I've got Edgy Eft running the latest version of Cedega, nVidia beta driver for Beryl usage, along with the latest version of World of warcraft.

I'm using Synergy2 so I can mouse over to this machine from my windows machine (for whatever reason, ubuntu refused to install on it).

However, when I play WoW over Synergy, the mouse look goes NUTS on my linux desktop. I cannot for the life of me get it to work. If I do it from server -> client where the client is a windows machine, everything's golden.

Anyone have any ideas?

----------


## guarnibl

Bump;

Is this a post more for Cedega / Synergy?

----------


## Ferrat

Have you tried via wine? 

Otherwise I think the problem is with Synergy since it's only that feature that goes mad

----------


## guarnibl

yea.. does it with wine too. oh well.

----------


## Sammi

http://synergy2.sourceforge.net/

That's one powerful application you are discussing. Veeery cool  :Cool:  Thanks for mentioning it, so I could go out and discover it right now. Maybe I'll try it out with my desktop and laptop computer  :Very Happy:

----------


## de_RiN

I used to dual box from XP to XP using synergy. If I had WoW running on the client with Relative mouse movement and in windowed mode. It worked with the correct mouse movement.
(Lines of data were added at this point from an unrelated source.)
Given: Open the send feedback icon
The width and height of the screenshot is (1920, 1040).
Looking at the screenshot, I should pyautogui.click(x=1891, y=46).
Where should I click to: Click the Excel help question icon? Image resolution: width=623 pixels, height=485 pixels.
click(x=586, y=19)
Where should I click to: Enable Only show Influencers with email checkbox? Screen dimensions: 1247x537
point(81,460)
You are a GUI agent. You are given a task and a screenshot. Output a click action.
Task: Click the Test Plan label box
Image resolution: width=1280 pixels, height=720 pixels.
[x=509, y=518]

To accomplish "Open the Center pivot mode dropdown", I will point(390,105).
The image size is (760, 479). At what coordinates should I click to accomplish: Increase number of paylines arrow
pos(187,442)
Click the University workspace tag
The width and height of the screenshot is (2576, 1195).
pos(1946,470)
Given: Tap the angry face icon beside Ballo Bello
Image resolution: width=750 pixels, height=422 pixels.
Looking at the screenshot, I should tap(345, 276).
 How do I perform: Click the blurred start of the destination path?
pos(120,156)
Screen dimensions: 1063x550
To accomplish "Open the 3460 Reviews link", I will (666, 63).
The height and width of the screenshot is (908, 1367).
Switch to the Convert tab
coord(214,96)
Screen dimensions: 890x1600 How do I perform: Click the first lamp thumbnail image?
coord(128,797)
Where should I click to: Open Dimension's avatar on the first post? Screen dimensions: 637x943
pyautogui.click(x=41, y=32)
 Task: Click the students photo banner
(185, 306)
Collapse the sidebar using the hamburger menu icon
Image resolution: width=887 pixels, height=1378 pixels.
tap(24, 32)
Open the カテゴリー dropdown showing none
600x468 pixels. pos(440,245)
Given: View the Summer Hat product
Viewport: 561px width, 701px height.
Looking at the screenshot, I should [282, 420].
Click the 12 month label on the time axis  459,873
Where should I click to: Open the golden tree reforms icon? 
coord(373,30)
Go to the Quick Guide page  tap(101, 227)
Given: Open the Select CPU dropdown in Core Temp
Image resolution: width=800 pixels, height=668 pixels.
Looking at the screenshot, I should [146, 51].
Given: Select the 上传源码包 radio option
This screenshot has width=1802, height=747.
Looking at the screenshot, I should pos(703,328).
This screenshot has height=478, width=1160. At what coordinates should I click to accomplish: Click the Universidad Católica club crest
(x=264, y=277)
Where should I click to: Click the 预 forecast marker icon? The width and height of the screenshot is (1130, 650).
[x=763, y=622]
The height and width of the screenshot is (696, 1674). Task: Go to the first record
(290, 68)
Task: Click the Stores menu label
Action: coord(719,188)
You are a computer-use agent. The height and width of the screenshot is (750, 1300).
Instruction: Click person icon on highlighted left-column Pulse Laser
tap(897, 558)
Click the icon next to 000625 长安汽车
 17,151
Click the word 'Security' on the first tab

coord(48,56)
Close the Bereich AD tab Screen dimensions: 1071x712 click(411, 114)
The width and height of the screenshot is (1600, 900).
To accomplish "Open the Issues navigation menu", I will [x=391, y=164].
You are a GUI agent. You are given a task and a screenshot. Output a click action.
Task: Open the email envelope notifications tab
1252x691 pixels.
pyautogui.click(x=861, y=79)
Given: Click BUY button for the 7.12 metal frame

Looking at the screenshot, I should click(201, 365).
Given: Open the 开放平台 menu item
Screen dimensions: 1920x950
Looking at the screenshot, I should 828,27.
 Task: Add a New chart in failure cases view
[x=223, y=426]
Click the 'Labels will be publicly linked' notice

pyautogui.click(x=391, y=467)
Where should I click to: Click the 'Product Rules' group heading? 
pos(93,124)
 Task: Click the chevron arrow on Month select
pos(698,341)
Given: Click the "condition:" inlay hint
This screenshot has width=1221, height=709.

Now, when I try the same settings using XP as server for synergy and Edgy Eft as a client (running Synergy, Wine and WoW) the mouse movement won't be stable.

Anyone know why the mouse movement in-game doesn't work like the pointer in the OS?

----------


## airtonix

> Bump;
> 
> Is this a post more for Cedega / Synergy?


 im running the synergy server on windows whilst playing wow, with a dapper box to the left of my "shitehawk" windows system.  (hehe get it? longhorn -> vista -> shitehawk..... bovinity to bottom rung bird by way of katmandu? cows->mountains->birds)  wow strange about the katmandu and nepal....the windows codenames are related to  a pub and two mountains.....gee the uslesss things i spew out.  anyway,....my synergy behaves fine. but then again im not running edgey nor wow through cedega.   so...yeah....well

----------